Here are quotes from an anguished brief filed with the United States Supreme Court: "the present statute . . .departs markedly from any prior statute sustained as an exercise of the commerce power. . . ." It "is incapable of being regarded as within the scope of any of the other statutes or decisions." Further, "there is no statutory precedent to support the Solicitor General's position in this case." That position "is founded on a concept of the interstate commerce clause which has never been recognized by the Courts. While the wisdom of legislation is a matter for the Congress it is within the Court's proper prerogative to look with deep concern at an assertion of power never heretofore upheld."
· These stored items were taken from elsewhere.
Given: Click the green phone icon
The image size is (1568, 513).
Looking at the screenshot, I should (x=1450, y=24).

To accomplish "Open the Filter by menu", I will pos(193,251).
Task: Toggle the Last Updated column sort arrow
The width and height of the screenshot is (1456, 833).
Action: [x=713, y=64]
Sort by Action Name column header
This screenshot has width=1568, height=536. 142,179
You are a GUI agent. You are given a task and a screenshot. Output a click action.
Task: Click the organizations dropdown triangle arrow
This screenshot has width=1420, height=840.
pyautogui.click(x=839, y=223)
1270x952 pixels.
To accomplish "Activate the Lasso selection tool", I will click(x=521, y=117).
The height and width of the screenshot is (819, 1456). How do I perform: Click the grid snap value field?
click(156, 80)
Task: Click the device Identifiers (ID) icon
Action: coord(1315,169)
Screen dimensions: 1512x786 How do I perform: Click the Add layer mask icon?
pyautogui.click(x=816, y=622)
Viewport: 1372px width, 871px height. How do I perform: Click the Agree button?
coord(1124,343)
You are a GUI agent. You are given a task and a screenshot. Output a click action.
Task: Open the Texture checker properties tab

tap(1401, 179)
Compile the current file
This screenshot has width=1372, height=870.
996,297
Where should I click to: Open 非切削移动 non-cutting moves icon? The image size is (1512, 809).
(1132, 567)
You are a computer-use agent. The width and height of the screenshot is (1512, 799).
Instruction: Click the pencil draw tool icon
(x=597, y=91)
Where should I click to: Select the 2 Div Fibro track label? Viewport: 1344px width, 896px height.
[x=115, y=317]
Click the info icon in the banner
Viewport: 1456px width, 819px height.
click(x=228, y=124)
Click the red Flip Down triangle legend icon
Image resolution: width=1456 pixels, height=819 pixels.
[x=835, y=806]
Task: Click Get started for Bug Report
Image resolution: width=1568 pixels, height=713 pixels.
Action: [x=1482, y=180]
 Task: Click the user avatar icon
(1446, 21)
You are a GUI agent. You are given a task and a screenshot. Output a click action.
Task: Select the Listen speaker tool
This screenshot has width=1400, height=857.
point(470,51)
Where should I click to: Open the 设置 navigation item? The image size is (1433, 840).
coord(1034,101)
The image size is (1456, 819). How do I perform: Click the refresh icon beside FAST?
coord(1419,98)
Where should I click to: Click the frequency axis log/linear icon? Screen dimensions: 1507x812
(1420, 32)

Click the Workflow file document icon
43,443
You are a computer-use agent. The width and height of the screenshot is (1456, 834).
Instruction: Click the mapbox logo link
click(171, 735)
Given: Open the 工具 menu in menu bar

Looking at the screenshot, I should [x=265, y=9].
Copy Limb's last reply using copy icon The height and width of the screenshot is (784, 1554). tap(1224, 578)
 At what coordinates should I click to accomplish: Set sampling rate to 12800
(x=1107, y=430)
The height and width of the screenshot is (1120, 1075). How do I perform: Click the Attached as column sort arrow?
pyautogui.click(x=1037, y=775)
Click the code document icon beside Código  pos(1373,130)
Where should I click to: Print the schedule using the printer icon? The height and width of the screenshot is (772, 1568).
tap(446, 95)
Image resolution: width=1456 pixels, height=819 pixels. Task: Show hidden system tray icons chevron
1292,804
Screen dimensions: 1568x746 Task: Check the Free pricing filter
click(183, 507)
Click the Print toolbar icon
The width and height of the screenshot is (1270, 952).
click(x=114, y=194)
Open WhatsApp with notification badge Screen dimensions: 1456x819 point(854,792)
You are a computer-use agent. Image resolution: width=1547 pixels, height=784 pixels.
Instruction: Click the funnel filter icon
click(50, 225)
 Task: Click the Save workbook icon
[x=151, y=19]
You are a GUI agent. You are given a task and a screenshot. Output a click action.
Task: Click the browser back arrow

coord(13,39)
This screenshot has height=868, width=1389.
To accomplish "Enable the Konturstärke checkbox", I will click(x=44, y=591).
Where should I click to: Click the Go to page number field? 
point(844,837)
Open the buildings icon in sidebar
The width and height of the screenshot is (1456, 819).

That brief was filed in the 1964 case of Katzenbach v. McClung. Two months later the Supreme Court decided that Congress did have the power to "regulate commerce" by requiring Ollie's Barbecue, a family restaurant in Birmingham, Alabama, to serve African-Americans in its dining room. But the attorney for Ollie's Barbecue was correct. The Civil Rights Act of 1964 was, to use a popular word, an "unprecedented" use of the commerce power. That "unprecedented" extension of congressional power turned out to be a crucial element in making of the United States a single, unified, national market, where all persons can buy and sell equally in essential transactions. From the vantage point of 2012, it's hard to doubt that removing these irrational obstructions from the marketplace was anything but an elementary, inescapable means of regulating commerce "among the several states."
We are in the midst of another struggle over an "unprecedented" use of Congressional power. The respondents' brief for the state governments challenging the Patient Protection and Affordable Care Act uses that very word a whopping 19 times. And it warns darkly that allowing this "unprecedented" use of the Commerce Power-in this case, the power to regulate how individuals pay for what everyone admits is a commercial service, health care, open to federal regulation-will result in a nightmare dystopia where every human action is dictated by an insanely ambitious Congress.
Here's one frightening possibility: "[A]ssume Congress finds that narrow-handled baseball bats are injurious to the public and, therefore, prescribes a minimum diameter for bats moving in commerce. To effectuate this law Congress could prohibit a person from whittling the handle of a bat which had moved in commerce. But could Congress also prohibit this person from hitting his wife with the bat? Or . . . could the government regulate the recipient of the bat in conduct which intrinsically is unconnected with the bat?"
I'm cheating again. This is also from the brief in Katzenbach v. McClung. I leave it to you to decide why Southern segregationists were afraid Congress would stop them from hitting people with bats. The more recent horribles cited by opponents of the PPACA center around citizens being forced to eat unappetizing snacks stuffed down their throats by Federal Broccoli Inspectors. Nothing, say that states and private parties opposing, will prevent Congress from passing such oppressive laws.
But in the years since 1964, the Comprehensive Federal Baseball Bat Act has not materialized. Future Congresses may hunger, so to speak, for the power to make us eat broccoli. But that's a remote possibility, compared with what Alexander Hamilton might have called a present contingency, a moment when the United States must decide as a nation whether our government is capable of doing what every other industrialized democracy has done-create a modern universal health care system. A constitution that survived the Louisiana Purchase, the Civil War, and the New Deal, surely has left in it just enough resilience not to crumple at the minimum-coverage provision.